Он также подтвердил, что Сафронов не был допущен к каким-либо секретным данным, поскольку главной задачей его являлась работа с профессиональным сообществом журналистов. В то же время он подчеркнул, что проверке подвергаются в том числе и люди, не претендующие на специальную форму допуска, но чья работа предполагает близкие контакты с генеральным директором.
Рогозин отметил, что знаком с Сафроновым с 2012 года и первоначально в их отношениях "был определенный негатив", связанный с публикациями журналиста в "Коммерсанте" о "Роскосмосе" и его главе. После одной из таких публикаций Рогозин пригласил Сафронова на встречу, чтобы понять его подход к делу.
"Оказалось, что Владимир Поповкин, тогдашний глава Федерального космического агентства и мой подчиненный, близко знал Ивана, они чуть ли не родственники. Мы встретились, поговорили, после чего дистанция в отношениях сохранилась, тем не менее я всегда признавал за Сафроновым высокий профессионализм", - заявил Рогозин, добавив, что после встречи тональность публикаций Сафронова несколько изменилась.

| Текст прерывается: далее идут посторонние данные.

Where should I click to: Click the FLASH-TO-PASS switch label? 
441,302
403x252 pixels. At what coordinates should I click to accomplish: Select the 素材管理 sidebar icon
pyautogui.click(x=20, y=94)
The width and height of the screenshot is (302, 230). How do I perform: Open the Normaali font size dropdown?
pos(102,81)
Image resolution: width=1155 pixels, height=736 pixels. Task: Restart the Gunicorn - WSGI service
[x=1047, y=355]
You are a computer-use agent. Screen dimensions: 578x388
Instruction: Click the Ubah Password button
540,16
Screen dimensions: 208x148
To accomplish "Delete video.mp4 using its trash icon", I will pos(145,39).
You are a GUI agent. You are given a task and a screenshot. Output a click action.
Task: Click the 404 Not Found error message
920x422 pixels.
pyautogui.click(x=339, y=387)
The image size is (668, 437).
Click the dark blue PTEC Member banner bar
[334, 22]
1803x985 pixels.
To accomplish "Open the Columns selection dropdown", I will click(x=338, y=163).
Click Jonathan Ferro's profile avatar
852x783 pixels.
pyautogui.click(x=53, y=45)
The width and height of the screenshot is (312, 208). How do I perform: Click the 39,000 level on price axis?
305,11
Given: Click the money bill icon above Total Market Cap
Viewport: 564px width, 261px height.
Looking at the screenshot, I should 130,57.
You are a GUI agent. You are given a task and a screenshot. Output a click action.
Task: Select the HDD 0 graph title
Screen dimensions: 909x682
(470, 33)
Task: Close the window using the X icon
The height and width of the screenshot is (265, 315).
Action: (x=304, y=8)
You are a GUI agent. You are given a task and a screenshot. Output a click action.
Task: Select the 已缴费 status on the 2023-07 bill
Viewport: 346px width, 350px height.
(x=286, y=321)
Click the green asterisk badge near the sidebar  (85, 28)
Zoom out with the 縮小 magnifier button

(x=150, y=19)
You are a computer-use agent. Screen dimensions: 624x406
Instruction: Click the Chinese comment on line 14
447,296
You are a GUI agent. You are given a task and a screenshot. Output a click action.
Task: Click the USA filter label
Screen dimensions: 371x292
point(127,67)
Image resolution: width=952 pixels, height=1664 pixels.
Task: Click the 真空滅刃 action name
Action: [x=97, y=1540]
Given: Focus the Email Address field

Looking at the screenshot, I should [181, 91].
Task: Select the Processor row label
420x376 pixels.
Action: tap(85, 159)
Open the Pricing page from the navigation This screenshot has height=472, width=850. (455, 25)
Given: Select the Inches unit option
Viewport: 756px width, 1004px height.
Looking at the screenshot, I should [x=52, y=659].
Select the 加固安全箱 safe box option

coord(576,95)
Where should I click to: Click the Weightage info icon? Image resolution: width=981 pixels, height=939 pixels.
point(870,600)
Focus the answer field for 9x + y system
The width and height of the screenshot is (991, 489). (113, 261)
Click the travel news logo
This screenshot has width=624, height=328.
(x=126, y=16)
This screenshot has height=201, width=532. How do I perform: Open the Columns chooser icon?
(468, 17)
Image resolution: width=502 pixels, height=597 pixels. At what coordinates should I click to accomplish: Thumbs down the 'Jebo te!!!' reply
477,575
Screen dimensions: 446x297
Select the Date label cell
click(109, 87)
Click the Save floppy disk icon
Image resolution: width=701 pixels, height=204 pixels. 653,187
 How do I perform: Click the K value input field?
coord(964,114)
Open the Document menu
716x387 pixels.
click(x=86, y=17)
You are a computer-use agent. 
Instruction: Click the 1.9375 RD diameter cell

Поповкин, получивший смертельное химическое отравление на Байконуре, незадолго до своей смерти в июне 2014 года попросил Рогозина помогать журналисту.
"Он сказал: "Парень молодой, неопытный, часто натыкается на конфликты. Приглядите за ним". Это была воля умирающего человека. Я всегда помнил об этой просьбе", - заявил Рогозин, добавив, что несколько раз предостерегал Сафонова от публикаций, которые могли нанести вред, и тот "слушал" как работников "Роскосмоса", так и других специалистов.
"В отличие от коллег-журналистов, пишущих на столь деликатные темы, как обороноспособность страны, он вел себя корректно, хотя, думаю, часто его публикации раздражали некоторых чиновников. В его планы точно не входило напакостить интересам России. Поэтому в первый же день после его ареста я сказал, что не сомневаюсь в личной порядочности и профессионализме Сафронова", - добавил Рогозин.
Он также опроверг информацию о том, что к нему обращались коллеги Сафронова, собиравшие подписи в его поддержку, и высказал сомнения в эффективности такой меры. Рогозин также добавил, что со времени ареста журналиста не виделся с ним, но юристы Роскосмоса поддерживают отношения с адвокатами Сафронова.
"До тех пор, пока не будет доказано обратное, я считаю, что Иван Сафронов имеет полное право на защиту своей чести, достоинства и, конечно, свободы", - заявил Рогозин, выразив надежду на оправдательный приговор . В то же время он добавил, что допускает иной результат по этому делу. "Тогда и будем делать выводы в отношении в том числе людей, которые обязаны вовремя предупреждать руководство госкорпорации о тех, кто хочет получить работу в наших рядах", - заключил он.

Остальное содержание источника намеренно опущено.